## EXCERPT TO READ
╭──

When I was a teenager I loved this book to death. That it was in shreds testifies to his draw on my unformed mind, my need for external engagement, for the world, for politics, for great sweeps of Language with a capital L. And to my need to work out, once again, in my displaced state, who I am this time.
Because I’d been badly displaced the first time, too. From a much smaller city and a younger, but whole, life. And I guess what both of these events showed me is that you can’t just leave something; you have to be going to something as well. And if it’s too late, or you jumped only to avoid being pushed, you have to sit there and figure out where you are.
It’s not as if using cut-up phrases or words is a newfangled technique. Nothing is that kind of revolutionary or 'innovative’ any more. But it was the right one for the right moment. After all, writing is conversation. And when we really write we are inventing something totally new every time. Even so, it never occurred to me at the outset that I’d be putting myself back into that woods-surrounded bedroom in a little Victorian house with fishscale shingles on it, up a little hill in Collinsville, CT, where I once, long ago, also felt like a fish out of water… I came slowly, over several months, to realise this was what I was doing. I wrote a lot of poems in that other faraway room, too.
This is what happens when we write: we do something we don’t even know what it is. You go deep inside yourself, ideally while looking outward, and project yourself on an insoluble question — and maybe you come up with a partial answer. (It’s never the whole answer; how could it be? This is good news, by the way. It’s both why and how we keep going.) My friend Joe this morning posted a paragraph on Facebook about a stone near a bench on a boardwalk in Kent, and by the end of that paragraph he practically was that stone. You have to invest yourself, your real self, and what you’ll get back you never know in advance.
The morning after the cutting-up session I arranged four or five of Patchen’s phrases very quickly & matter-of-factly, like someone laying out tarot cards, one under another. A poem came bursting out round and through them. Three in a row. The next day four came in an hour. And so on. I would just keep going each time till the tap slowed to a trickle. It slowed down, of course, but seven months later, I have 41 poems, and over ten have been published. These phrases of Patchen’s have sparked a conversation with him — with myself — about politics, personal responsibility, death, bereavement, climate change, war, abortion rights, birds, flowers… They’ve got me writing in a looser & more open style, more like myself in fact. (I have a folder full of the poems I wrote when I was 16-17 and can attest to this. It’s not good poetry, but it does sound like me. And it sounds like me before I knew any different, which is the really encouraging thing.) This device, this letter, this poem-journal, this conversation with the past and with a surrogate Poetry Dad, has served me really well in a year of awful upheavals — just when we thought the world might be beginning to recover from its recent trauma.
You can see one of them on my website, and others in the autumn/winter 2021 issue of Raceme magazine, in Blackbox Manifold 27 (Winter 2021), four in the April 2022 issue of Shearsman magazine, and one forthcoming on the Poetry Wales blog, with a little interview about how it was written.

╰──

## PROVIDED MATERIAL
╭──

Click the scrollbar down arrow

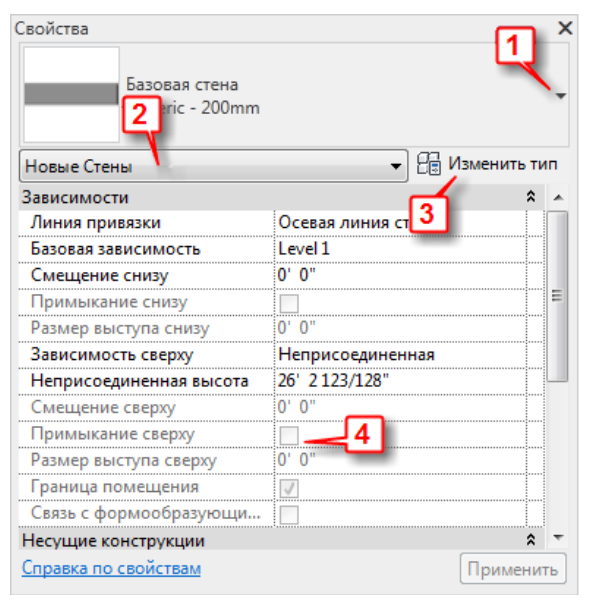(x=558, y=537)
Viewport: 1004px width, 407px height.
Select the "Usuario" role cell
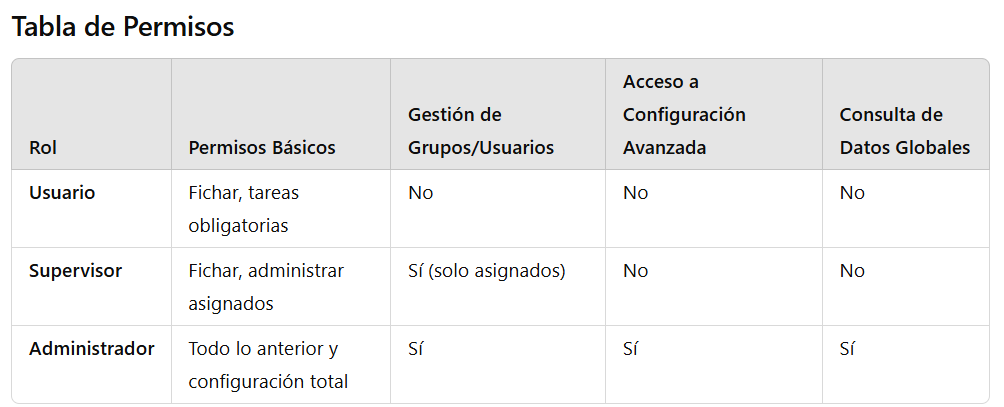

╰──

## AIM
Retype the passage of the essay on writing poems from cut-up phrases that begins with the words containing "This is what" and ends with "know in advance.". The listing comes from a different source than the essay.

## SOLVED EXERCISE
This is what happens when we write: we do something we don’t even know what it is. You go deep inside yourself, ideally while looking outward, and project yourself on an insoluble question — and maybe you come up with a partial answer. (It’s never the whole answer; how could it be? This is good news, by the way. It’s both why and how we keep going.) My friend Joe this morning posted a paragraph on Facebook about a stone near a bench on a boardwalk in Kent, and by the end of that paragraph he practically was that stone. You have to invest yourself, your real self, and what you’ll get back you never know in advance.